Items listed in a dataset:
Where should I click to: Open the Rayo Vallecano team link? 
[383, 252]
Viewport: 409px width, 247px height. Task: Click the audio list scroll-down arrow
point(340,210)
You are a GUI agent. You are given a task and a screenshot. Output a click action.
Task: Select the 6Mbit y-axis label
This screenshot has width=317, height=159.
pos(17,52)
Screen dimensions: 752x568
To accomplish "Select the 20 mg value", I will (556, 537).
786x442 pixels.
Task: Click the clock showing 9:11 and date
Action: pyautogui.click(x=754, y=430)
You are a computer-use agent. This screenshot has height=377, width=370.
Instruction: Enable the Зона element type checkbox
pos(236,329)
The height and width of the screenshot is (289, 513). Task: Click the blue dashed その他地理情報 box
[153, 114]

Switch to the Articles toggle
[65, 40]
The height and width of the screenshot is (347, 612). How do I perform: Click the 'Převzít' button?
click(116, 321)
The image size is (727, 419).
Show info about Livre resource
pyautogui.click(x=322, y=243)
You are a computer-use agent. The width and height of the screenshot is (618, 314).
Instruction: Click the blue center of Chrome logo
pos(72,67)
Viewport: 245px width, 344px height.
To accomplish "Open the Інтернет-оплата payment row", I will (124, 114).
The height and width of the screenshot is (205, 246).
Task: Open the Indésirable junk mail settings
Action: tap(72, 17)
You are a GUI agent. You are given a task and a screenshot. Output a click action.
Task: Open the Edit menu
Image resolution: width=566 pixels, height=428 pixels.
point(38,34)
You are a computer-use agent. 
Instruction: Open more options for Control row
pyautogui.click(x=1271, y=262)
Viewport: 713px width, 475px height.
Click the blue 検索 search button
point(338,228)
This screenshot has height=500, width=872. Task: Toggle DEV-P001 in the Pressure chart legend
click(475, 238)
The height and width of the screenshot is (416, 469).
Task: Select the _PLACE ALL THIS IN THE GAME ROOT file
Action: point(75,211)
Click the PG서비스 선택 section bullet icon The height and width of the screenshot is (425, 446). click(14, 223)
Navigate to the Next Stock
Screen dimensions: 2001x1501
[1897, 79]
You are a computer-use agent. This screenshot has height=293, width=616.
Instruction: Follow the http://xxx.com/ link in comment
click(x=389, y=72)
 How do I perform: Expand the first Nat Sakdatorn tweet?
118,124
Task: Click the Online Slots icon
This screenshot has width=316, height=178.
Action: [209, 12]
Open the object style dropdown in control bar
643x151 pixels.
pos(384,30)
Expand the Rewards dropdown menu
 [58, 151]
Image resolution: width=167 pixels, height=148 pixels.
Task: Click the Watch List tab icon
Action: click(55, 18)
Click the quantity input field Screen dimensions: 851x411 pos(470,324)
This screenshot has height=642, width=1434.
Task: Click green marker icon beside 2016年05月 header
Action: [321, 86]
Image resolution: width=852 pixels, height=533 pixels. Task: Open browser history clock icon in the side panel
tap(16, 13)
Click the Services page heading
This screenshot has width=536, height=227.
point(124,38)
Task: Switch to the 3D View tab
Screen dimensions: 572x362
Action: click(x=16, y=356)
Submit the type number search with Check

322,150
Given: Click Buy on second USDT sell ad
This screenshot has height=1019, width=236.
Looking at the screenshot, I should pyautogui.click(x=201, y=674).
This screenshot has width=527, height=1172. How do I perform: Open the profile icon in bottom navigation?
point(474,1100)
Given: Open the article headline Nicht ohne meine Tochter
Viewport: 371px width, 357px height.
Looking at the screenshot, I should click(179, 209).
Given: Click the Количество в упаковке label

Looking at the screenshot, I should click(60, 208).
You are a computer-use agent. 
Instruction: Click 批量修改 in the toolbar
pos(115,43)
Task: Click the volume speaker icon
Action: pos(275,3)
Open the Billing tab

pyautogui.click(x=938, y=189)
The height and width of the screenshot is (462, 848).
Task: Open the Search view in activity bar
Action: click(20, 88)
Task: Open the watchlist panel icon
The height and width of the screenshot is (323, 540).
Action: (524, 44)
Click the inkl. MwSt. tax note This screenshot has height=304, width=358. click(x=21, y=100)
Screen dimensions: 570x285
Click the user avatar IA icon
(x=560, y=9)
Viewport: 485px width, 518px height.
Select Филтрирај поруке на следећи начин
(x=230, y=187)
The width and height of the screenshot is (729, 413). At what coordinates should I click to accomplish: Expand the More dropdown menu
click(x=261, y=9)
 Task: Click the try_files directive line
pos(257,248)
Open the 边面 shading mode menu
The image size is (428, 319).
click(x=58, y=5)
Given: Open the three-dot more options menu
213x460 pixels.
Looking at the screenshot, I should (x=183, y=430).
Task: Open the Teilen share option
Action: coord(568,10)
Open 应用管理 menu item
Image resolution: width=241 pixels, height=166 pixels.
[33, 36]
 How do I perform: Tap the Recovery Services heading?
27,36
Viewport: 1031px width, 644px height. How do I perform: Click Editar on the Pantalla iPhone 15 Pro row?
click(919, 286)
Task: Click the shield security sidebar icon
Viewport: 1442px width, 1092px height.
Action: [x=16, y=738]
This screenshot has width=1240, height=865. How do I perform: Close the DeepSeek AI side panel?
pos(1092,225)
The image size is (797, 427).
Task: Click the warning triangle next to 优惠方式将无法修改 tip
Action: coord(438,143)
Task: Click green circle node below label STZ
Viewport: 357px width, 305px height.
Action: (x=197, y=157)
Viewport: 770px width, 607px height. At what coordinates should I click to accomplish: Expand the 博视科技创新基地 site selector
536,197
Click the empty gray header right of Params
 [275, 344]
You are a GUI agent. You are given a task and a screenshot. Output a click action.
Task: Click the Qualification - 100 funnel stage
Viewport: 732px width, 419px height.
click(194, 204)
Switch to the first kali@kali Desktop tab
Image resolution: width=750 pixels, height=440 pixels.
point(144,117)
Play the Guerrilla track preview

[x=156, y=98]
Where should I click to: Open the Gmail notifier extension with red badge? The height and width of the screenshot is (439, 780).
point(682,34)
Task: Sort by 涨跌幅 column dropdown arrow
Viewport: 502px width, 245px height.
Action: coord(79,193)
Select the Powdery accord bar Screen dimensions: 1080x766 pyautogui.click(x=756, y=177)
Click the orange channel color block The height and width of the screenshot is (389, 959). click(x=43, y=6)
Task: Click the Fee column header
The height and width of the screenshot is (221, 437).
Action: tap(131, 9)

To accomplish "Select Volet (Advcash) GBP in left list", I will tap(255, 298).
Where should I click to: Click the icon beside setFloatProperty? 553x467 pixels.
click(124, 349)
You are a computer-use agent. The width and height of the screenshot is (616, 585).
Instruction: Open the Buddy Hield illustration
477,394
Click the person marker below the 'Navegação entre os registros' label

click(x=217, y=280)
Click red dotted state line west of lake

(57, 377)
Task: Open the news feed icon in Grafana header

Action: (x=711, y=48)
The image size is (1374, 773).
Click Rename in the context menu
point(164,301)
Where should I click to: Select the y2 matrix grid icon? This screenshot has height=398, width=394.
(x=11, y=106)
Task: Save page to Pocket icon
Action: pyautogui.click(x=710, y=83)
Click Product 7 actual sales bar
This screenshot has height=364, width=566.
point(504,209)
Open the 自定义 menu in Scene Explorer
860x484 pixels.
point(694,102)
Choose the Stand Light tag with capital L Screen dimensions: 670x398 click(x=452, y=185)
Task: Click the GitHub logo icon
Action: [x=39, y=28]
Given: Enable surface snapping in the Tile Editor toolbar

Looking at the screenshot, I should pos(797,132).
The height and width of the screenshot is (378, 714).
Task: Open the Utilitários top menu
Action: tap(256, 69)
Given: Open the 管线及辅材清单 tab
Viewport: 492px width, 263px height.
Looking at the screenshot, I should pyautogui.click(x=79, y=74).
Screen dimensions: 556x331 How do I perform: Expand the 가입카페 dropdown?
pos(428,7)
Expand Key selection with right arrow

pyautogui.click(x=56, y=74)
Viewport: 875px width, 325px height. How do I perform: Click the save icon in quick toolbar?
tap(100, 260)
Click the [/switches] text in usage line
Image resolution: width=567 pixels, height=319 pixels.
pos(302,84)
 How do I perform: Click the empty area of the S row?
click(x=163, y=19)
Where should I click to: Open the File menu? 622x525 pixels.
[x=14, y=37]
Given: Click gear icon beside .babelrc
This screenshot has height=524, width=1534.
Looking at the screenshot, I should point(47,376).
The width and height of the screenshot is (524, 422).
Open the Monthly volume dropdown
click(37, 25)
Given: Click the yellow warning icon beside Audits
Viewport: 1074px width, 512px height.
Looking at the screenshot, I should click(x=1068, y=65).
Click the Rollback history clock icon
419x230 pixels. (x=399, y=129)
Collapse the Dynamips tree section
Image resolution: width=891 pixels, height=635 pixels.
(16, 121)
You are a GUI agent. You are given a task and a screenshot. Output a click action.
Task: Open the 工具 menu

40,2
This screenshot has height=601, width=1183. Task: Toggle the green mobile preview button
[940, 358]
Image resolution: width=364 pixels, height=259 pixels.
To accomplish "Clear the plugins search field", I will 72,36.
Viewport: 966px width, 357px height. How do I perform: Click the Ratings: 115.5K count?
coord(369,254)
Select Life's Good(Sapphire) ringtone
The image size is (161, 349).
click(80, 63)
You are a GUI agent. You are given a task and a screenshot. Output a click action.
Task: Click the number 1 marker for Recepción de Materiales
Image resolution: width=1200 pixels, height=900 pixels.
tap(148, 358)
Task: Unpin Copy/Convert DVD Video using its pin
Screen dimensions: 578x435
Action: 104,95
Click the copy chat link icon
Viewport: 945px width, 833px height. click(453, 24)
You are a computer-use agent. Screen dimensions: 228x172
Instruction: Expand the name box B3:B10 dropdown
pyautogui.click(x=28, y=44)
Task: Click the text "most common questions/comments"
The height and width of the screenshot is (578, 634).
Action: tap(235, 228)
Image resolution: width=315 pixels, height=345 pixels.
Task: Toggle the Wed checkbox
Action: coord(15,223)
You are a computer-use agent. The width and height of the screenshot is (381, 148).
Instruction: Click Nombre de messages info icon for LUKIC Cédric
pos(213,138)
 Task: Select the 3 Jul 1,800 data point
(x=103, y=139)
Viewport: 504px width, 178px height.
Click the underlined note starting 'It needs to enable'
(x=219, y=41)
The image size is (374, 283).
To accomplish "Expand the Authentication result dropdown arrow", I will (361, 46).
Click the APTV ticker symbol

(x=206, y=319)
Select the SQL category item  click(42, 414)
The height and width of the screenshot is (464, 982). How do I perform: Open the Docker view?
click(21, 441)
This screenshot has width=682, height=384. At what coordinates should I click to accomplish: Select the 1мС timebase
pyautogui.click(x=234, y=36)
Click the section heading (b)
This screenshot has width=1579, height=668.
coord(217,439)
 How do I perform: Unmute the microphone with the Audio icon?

• **What is needed**: Give back precisely the lines above that start at the line containing "860x484 pixels." and end at the line containing "Task: Unpin Copy/Convert", inclusive. No other lines belong in the output.

• **Task solution**:
860x484 pixels.
point(694,102)
Choose the Stand Light tag with capital L Screen dimensions: 670x398 click(x=452, y=185)
Task: Click the GitHub logo icon
Action: [x=39, y=28]
Given: Enable surface snapping in the Tile Editor toolbar

Looking at the screenshot, I should pos(797,132).
The height and width of the screenshot is (378, 714).
Task: Open the Utilitários top menu
Action: tap(256, 69)
Given: Open the 管线及辅材清单 tab
Viewport: 492px width, 263px height.
Looking at the screenshot, I should pyautogui.click(x=79, y=74).
Screen dimensions: 556x331 How do I perform: Expand the 가입카페 dropdown?
pos(428,7)
Expand Key selection with right arrow

pyautogui.click(x=56, y=74)
Viewport: 875px width, 325px height. How do I perform: Click the save icon in quick toolbar?
tap(100, 260)
Click the [/switches] text in usage line
Image resolution: width=567 pixels, height=319 pixels.
pos(302,84)
 How do I perform: Click the empty area of the S row?
click(x=163, y=19)
Where should I click to: Open the File menu? 622x525 pixels.
[x=14, y=37]
Given: Click gear icon beside .babelrc
This screenshot has height=524, width=1534.
Looking at the screenshot, I should point(47,376).
The width and height of the screenshot is (524, 422).
Open the Monthly volume dropdown
click(37, 25)
Given: Click the yellow warning icon beside Audits
Viewport: 1074px width, 512px height.
Looking at the screenshot, I should click(x=1068, y=65).
Click the Rollback history clock icon
419x230 pixels. (x=399, y=129)
Collapse the Dynamips tree section
Image resolution: width=891 pixels, height=635 pixels.
(16, 121)
You are a GUI agent. You are given a task and a screenshot. Output a click action.
Task: Open the 工具 menu

40,2
This screenshot has height=601, width=1183. Task: Toggle the green mobile preview button
[940, 358]
Image resolution: width=364 pixels, height=259 pixels.
To accomplish "Clear the plugins search field", I will 72,36.
Viewport: 966px width, 357px height. How do I perform: Click the Ratings: 115.5K count?
coord(369,254)
Select Life's Good(Sapphire) ringtone
The image size is (161, 349).
click(80, 63)
You are a GUI agent. You are given a task and a screenshot. Output a click action.
Task: Click the number 1 marker for Recepción de Materiales
Image resolution: width=1200 pixels, height=900 pixels.
tap(148, 358)
Task: Unpin Copy/Convert DVD Video using its pin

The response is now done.